L'histoire :
Le cinéma ne serait-il qu'une « supercherie suprême », la « poésie fruste du XXème siècle » ou pire encore, « du théâtre en conserve » ? S'interrogeant sur le 7ème art, l'auteur Blutch s'est offert un voyage au pays de ses idoles de jeunesse, acteurs et réalisateurs mélangés, sans oublier quelques chefs d'oeuvres : il rencontrera l'imposant Michel Piccoli dans un train en partance pour Bunuel, faisant étapes à Godard, Carax, Renoir, Malle, Demy, et même à Hitchcock... Où s'arrêtera-t-il ? On ne le sait guère. Avant, il aura rencontré Godard le rachitique et se réincarnera en lui lors du clap final... Ce sont des femmes aussi, objets de désir infini, mais jamais de mépris. C'est Orson Welles expliquant que le danger du cinéma, c'est de tout voir. Or, le mieux est encore de faire affleurer des choses qui ne sont pas visibles... Le cinéma, c'est peut-être « la bourgeoisie industrielle qui avance masqué » ou plus poétiquement, « un filet à papillons pour attraper les petites filles ». Plusieurs séquences et un amour éperdu des 24 images-seconde. C'est l'histoire d'un âge d'or, une certaine idée du cinéma qui a disparu, faite d'acteurs charismatiques avec des gueules et du talent. Cet objet incarné a peut-être laissé la place à « un art illustratif, déclamatoire et, pire que tout, sentimental »...

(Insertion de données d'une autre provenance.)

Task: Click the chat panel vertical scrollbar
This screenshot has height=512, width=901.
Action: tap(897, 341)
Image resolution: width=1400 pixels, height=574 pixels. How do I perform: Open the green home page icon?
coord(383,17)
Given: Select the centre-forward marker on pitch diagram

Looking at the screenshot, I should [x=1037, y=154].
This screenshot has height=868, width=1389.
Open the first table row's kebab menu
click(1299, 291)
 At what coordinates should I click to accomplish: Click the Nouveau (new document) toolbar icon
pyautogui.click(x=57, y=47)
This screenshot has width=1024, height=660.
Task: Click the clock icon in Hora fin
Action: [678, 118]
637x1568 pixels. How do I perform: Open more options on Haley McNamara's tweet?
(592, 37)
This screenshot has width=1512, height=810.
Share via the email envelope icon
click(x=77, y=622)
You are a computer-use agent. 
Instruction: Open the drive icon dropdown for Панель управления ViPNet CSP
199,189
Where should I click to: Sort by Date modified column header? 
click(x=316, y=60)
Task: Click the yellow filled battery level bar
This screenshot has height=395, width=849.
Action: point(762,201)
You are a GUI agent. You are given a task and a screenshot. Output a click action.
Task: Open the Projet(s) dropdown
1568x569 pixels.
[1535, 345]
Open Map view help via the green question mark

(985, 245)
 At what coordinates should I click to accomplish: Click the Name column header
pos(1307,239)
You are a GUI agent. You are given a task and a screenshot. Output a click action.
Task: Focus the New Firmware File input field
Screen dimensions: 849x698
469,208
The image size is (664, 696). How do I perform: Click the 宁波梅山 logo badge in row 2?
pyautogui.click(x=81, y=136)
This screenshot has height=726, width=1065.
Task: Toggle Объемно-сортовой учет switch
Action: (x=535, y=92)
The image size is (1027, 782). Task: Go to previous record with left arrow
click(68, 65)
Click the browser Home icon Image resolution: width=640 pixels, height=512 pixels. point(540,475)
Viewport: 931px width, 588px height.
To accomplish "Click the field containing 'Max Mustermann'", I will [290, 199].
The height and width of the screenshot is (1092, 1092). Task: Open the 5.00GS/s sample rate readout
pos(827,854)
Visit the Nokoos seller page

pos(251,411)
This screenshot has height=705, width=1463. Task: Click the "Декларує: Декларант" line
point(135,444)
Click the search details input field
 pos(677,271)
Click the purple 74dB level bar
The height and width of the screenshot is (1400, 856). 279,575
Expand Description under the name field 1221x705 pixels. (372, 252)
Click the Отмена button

Ce qu'on en pense sur la planète BD :
Auteur à part, inclassable diront certains, Blutch revient avec un nouvel album dans lequel il se met en scène, aux côtés de monstres sacrés du 7ème art (Godard, Welles, Piccoli, Peckinpah...) et face à une femme prise au piège des sentiments. Le 7ème art n'est-il qu'un « produit culturel » ou bien « un accélérateur de particules » ? Blutch s'interroge sur le cinéma, sur son art mais aussi sur lui-même. Affectant de mépriser ce qui en réalité le passionne (ou l'a passionné), Blutch fait son cinéma en fantasmant son autobiographie, tout en rendant hommage aux films, acteurs et réalisateurs qui ont un jour peuplé son imaginaire de jeunesse. Ce cinéma, il l'aime d'autant plus qu'il n'hésite pas à poser sur lui un regard critique, accusé de n'enfanter qu'illusions et gloire éphémère, incapable d'apporter des réponses. Et si tout cela n'était qu'une mascarade ? Railleur ou rêveur, comique ou tragique, Blutch témoigne encore une fois d'un talent d'écriture hors-pair, doublé d'un coup de pinceau virtuose, plutôt réaliste et aérien, léger et charbonneux, en tout cas parfait techniquement et plein de grâce. En point d'orgue, une scène du Mépris de Godard, illustrée, rejouée et interprétée par Blutch, confondante de sincérité et de beauté. Si les jeunes lecteurs s'ennuieront légitimement face à ces références datées, Blutch n'en livre pas moins une excellente partition, visuellement puissante. Voilà un vibrant hommage au 7ème art teinté de nostalgie, mais aussi une réflexion en creux sur la BD, cet art qui lui permet encore aujourd'hui « d'opérer un enchantement », de suggérer l'invisible ou l'ineffable. Une pellicule de plus à une œuvre irréprochable. Espérons que Blutch n'en a pas fini avec le 9ème art...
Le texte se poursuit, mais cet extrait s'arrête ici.